Author: Kim Iskyan
Russia's actions in South Ossetia exacerbated a stock market slide.
The conflict highlighted deep-seated Russian aversion to the prospect of nations in its backyard—the most important of which is Ukraine—joining NATO and otherwise cozying up too much to the West. The war further soured investors on Russia, coming weeks after prime minister Vladimir Putin raised concerns that the Kremlin would play an increasing role in corporate Russia when he publicly criticized mining and metals company Mechel in July.

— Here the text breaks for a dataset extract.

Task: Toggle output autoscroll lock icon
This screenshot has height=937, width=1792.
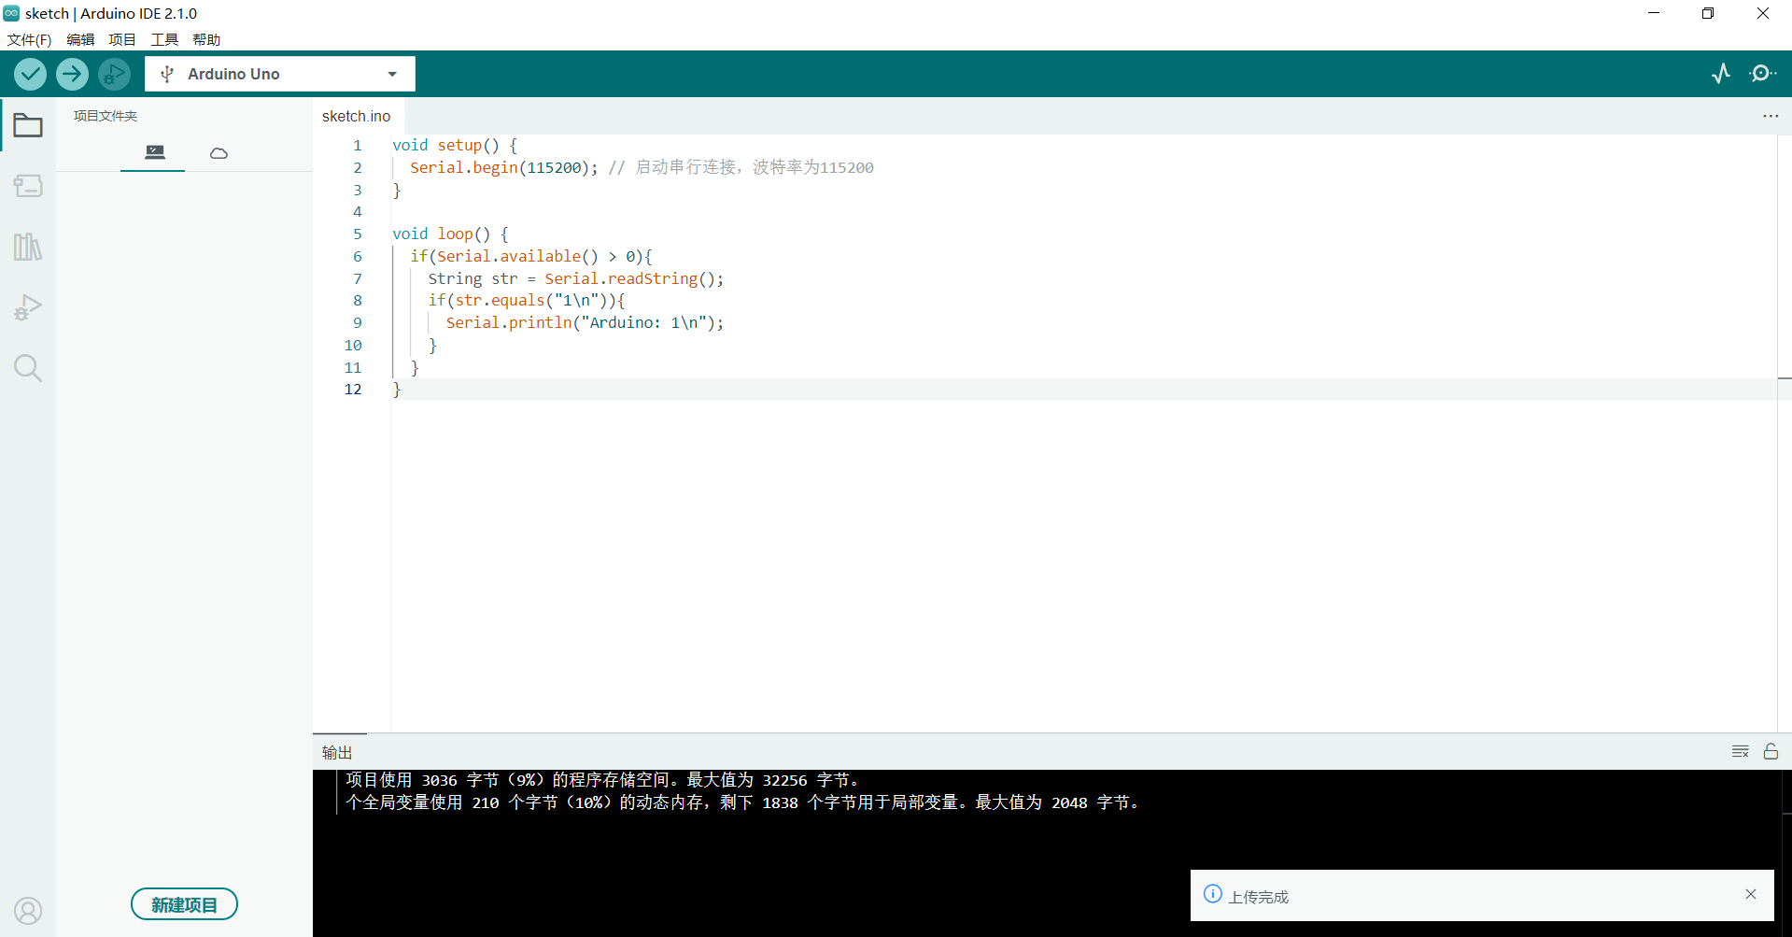Action: point(1771,751)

By mid-September Russian equity indexes had plunged nearly 50% from their springtime highs, as elevated perceived risk—in a backdrop of dropping commodities prices and global market uncertainty—spurred investors to flee.

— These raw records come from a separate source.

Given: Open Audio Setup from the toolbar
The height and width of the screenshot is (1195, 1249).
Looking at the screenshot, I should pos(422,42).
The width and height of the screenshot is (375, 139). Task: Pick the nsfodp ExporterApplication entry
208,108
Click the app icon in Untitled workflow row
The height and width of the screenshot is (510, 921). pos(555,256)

In a slightly better development for investors, the long-running battle between oil major BP and its Russian partners over control of the TNK-BP oil joint venture appeared to finally come to an end when the two parties agreed to launch an IPO of TNK-BP and to change senior management. There are few doubts that the Russian partners in the arrangement got the better end of the deal, though, and in the eyes of international investors the episode amounted to yet another cautionary tale of the pitfalls of doing business in Russia. Days later, Rupert Murdoch’s Outdoor News came under regulatory scrutiny, not long after Murdoch expressed his doubts in the international press about Russia as an investment destination.